Was EGMR/Art. 6 EMRK anbelangt: Es gilt die Maxime, dass die „fair trial“ nicht absolute Gleichheit bedeutet. Es müssen bei „fair trial“ alle Aspekte gesamthaft geprüft werden, inkl. der Korrektive einer vermeintlichen Ungleichheit. Und solche sind bei Gutachten zahlreich vorhanden:
(i.) rechtliches Gehör zu allen Aspekten des Gutachtens;
(ii.) das Recht, vor dem Gutachten Akten zu ergänzen und ergänzen zu lassen;
(iii.) Aussage- und Mitwirkungsverweigerungsrecht des Exploranden
(iv.) Unabhängigkeitskriterien und Ausstandsgründe gegen Gutachter;
(v.) Amtsgeheimnis, Strafbestimmung betreffend falsches Gutachten
(vi.) Zusatz- und Ergänzungsfragen;
(vii.) Zwingende Vollständigkeits- und Schlüssigkeitskritierien für Gutachten;
(viii.) Obergutachten;
(ix.) Befragung des Gutachters als Zeuge unter Wahrheitspflicht
(x.) das Recht, ein Gegengutachten einzureichen
(xi.) last but not least: Weder Gericht noch STA noch Privatklägeranwalt nehmen an der Exploration teil. Sie sind genauso „benachteiligt“ wie der Beschuldigtenanwalt.

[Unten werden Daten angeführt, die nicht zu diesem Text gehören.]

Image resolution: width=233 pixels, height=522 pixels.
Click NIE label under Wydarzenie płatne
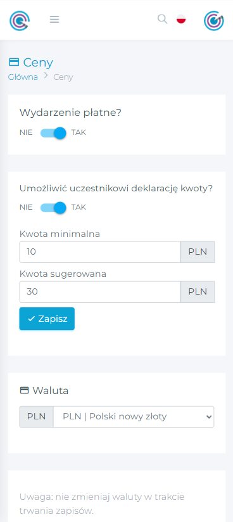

Ich persönlich glaube nicht, dass der EGMR in der Angelegenheit auf eine Beschwerde überhaupt eintreten würde. Da sind schon wesentlich berechtigtere Anliegen vor EGMR gescheitert (bspw. SUVA-Kreisarztsystem oder MEDAS-Stellen bei IV-Begutachtung, alles freilich ohne Partizipation des Anwalts).